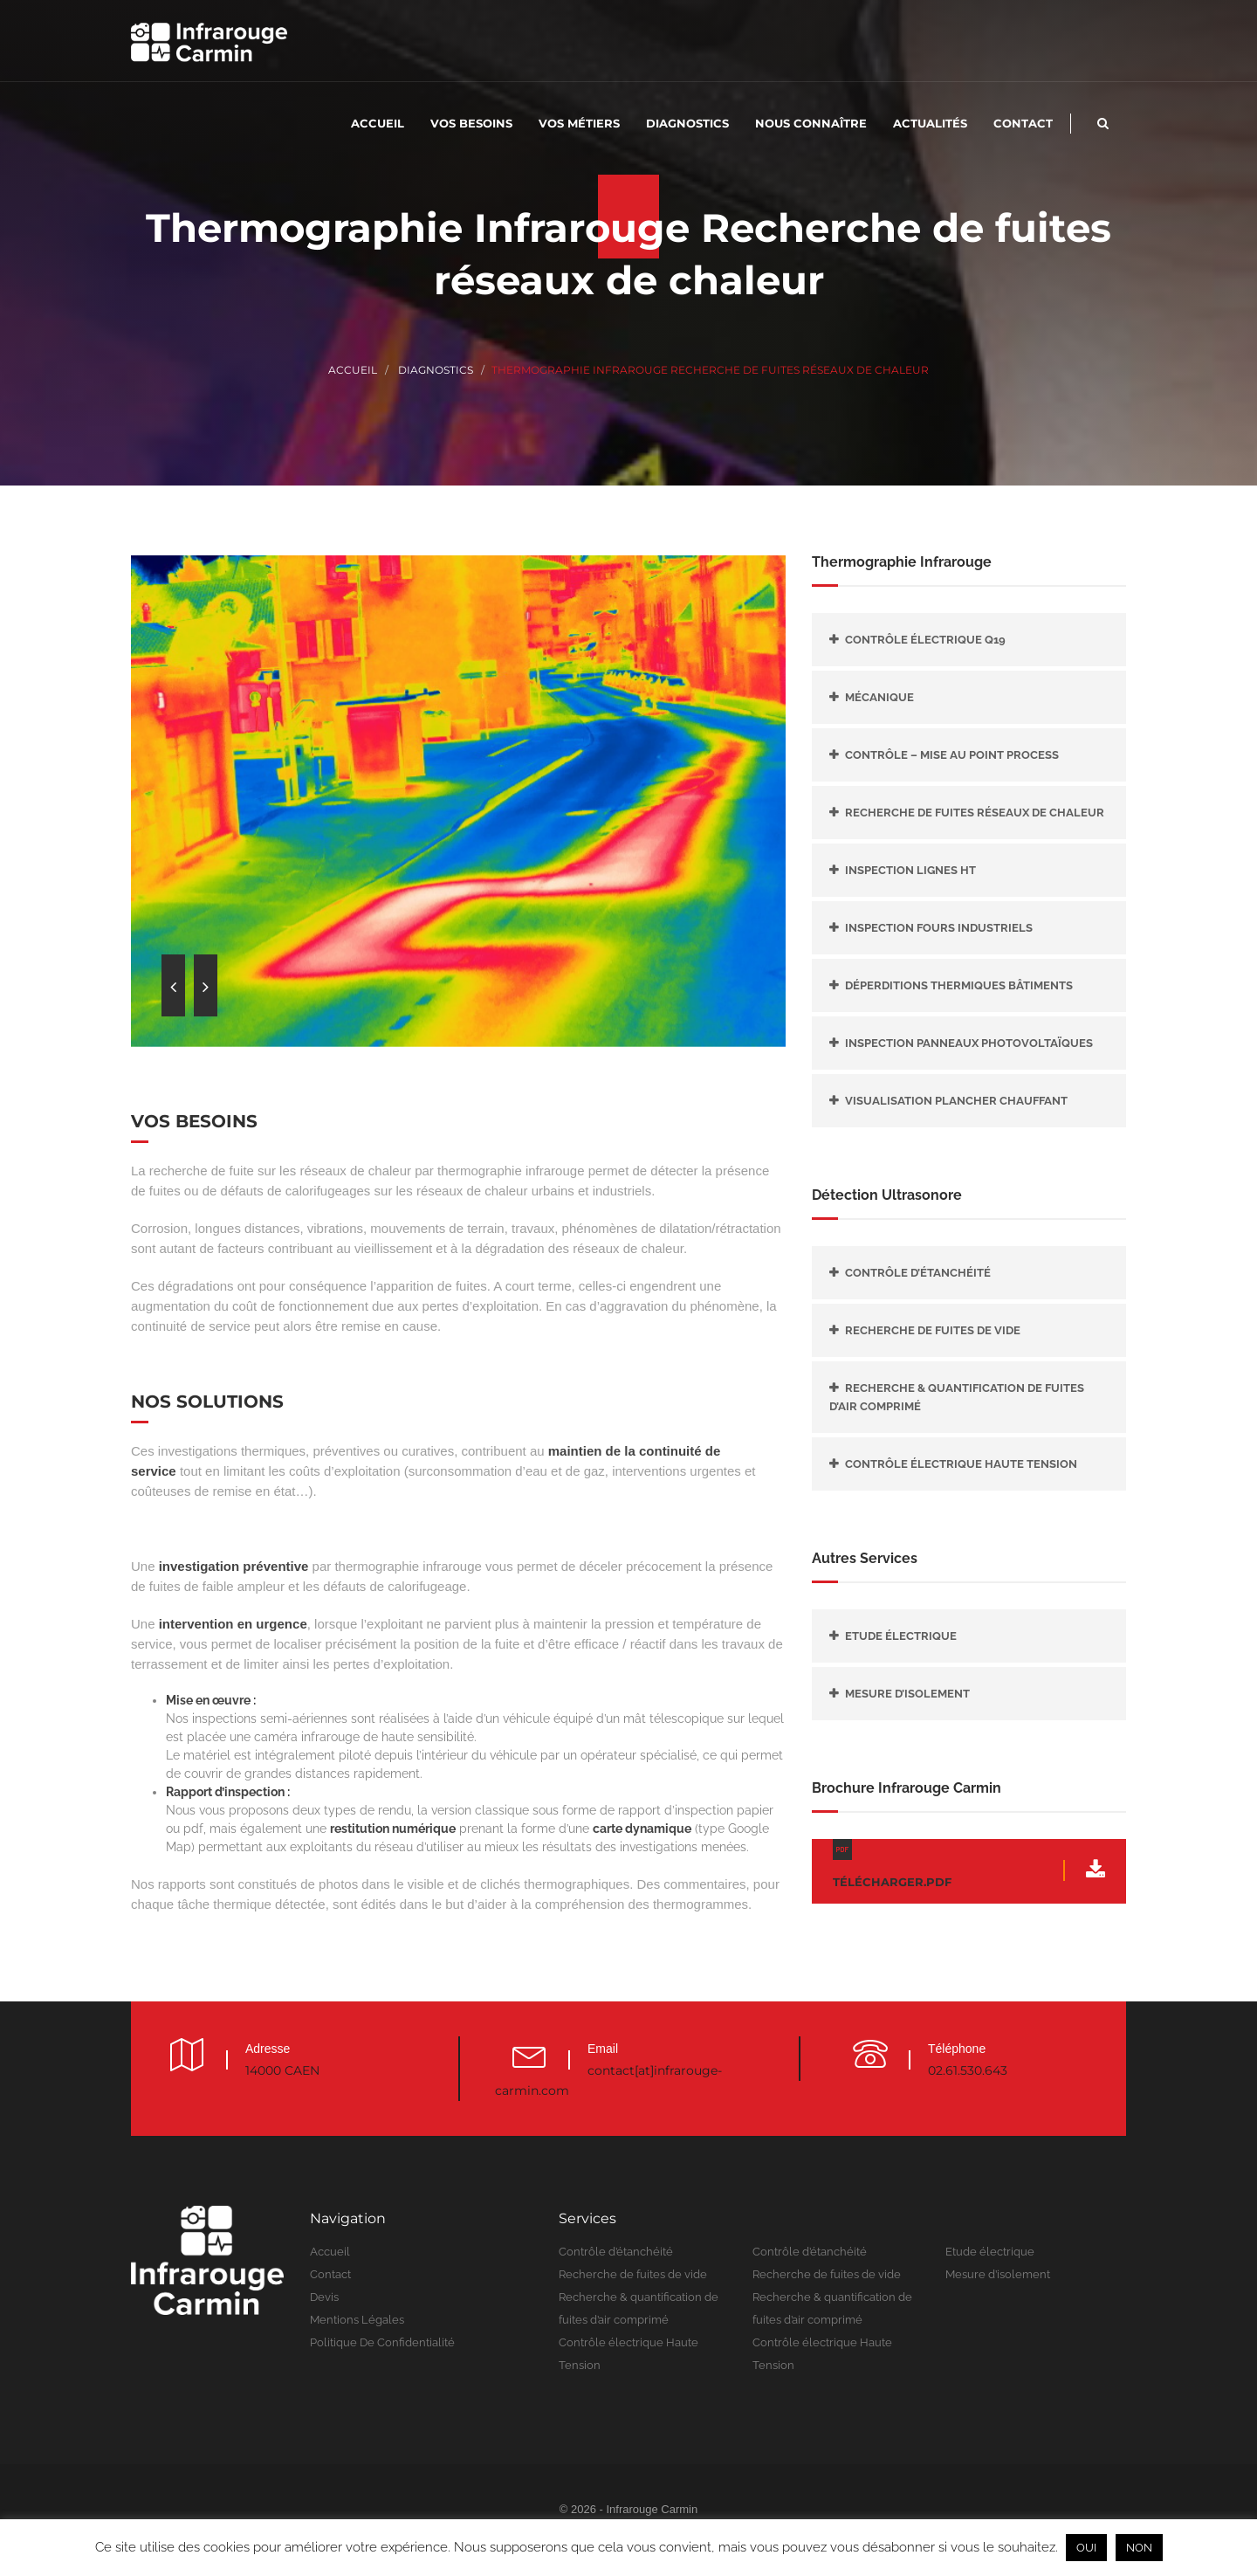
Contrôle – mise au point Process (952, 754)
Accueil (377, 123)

***

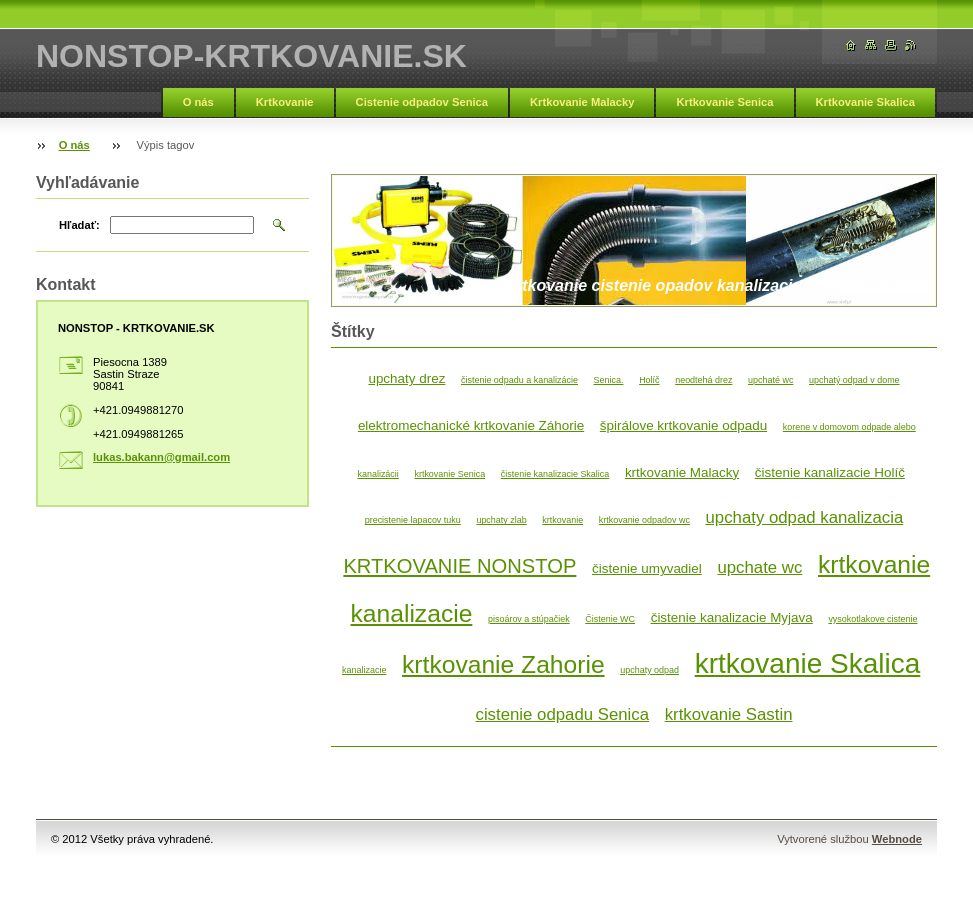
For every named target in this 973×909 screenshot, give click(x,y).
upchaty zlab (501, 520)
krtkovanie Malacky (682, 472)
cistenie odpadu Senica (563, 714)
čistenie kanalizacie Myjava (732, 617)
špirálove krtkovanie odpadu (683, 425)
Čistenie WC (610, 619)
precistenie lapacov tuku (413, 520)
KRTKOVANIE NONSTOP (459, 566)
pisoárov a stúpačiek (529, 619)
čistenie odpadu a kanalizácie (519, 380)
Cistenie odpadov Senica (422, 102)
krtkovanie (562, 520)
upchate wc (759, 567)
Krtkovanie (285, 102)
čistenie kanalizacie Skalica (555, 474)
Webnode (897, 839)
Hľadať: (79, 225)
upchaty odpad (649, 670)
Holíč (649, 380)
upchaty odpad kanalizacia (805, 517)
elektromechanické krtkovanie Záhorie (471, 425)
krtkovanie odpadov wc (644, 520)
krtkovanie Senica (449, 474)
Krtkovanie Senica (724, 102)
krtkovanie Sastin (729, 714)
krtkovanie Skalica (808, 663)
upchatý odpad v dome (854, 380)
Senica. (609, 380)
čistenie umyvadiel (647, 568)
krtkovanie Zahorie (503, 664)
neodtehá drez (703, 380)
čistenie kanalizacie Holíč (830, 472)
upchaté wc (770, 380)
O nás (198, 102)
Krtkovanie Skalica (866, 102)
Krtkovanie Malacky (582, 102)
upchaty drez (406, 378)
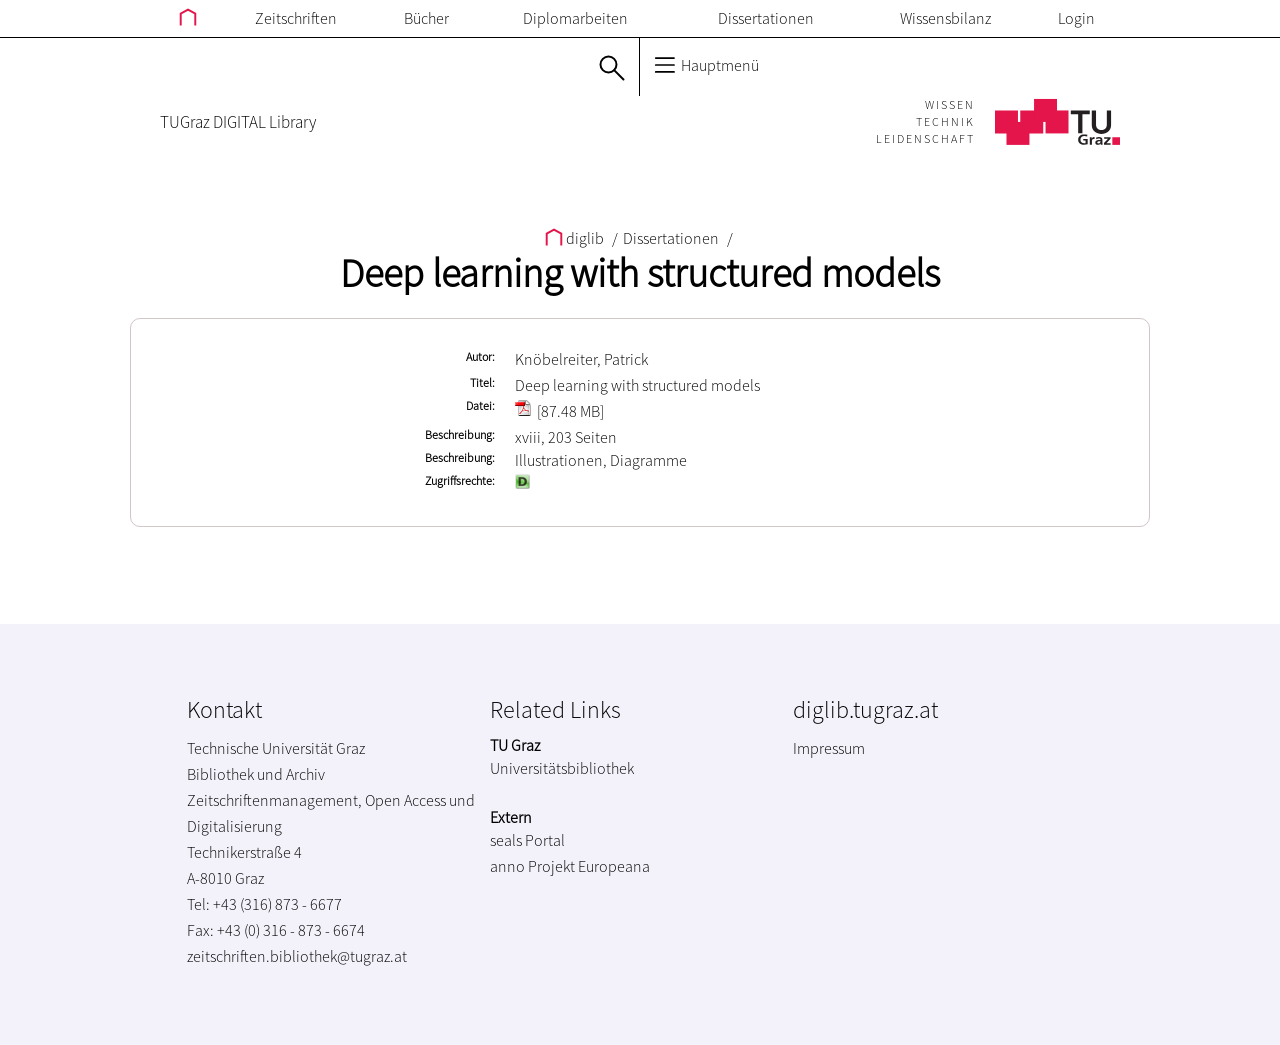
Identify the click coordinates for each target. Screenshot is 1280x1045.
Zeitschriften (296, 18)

***

Aim - Please lay out the stretch of the listing from the line containing "čistenie odpadu a kanalizácie (519, 380)" through the line containing "upchaty odpad kanalizacia (805, 517)" as a numbered list, leaving out any blank lines.

Full response -
1. čistenie odpadu a kanalizácie (519, 380)
2. Cistenie odpadov Senica (422, 102)
3. krtkovanie (562, 520)
4. upchate wc (759, 567)
5. Krtkovanie (285, 102)
6. čistenie kanalizacie Skalica (555, 474)
7. Webnode (897, 839)
8. Hľadať: (79, 225)
9. upchaty odpad (649, 670)
10. Holíč (649, 380)
11. upchaty odpad kanalizacia (805, 517)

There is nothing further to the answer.